(Written problem): Can you give the data below as a numbered list, with blank lines dropped and the pictures left out?

(Data for the task):

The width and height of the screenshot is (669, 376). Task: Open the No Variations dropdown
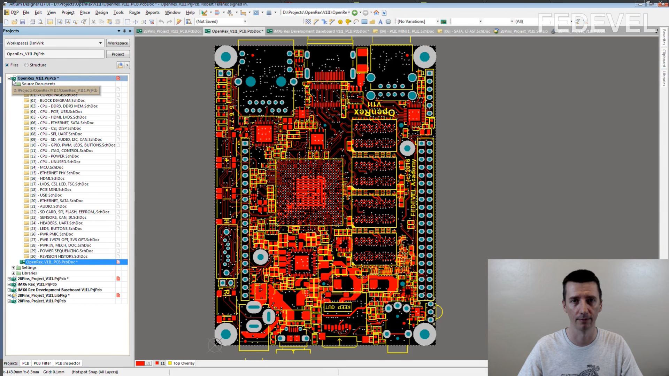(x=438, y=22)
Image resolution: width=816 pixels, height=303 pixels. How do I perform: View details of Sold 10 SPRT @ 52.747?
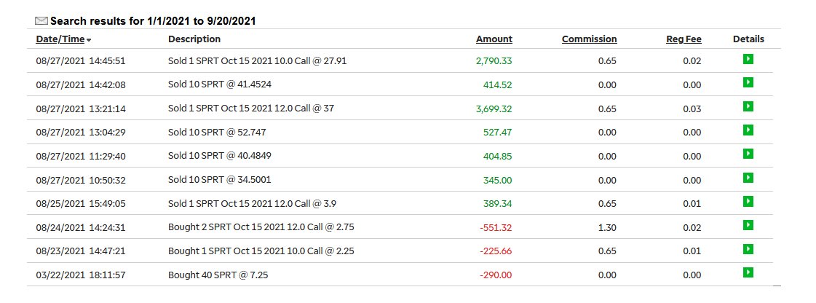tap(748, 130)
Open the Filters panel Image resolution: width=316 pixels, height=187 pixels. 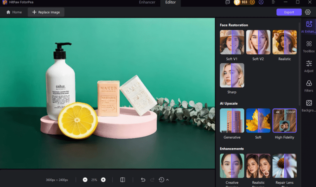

(Response):
1. The width and height of the screenshot is (669, 376). Task: Open the No Variations dropdown
2. (x=438, y=22)
3. Image resolution: width=816 pixels, height=303 pixels. How do I perform: View details of Sold 10 SPRT @ 52.747?
4. tap(748, 130)
5. Open the Filters panel Image resolution: width=316 pixels, height=187 pixels. 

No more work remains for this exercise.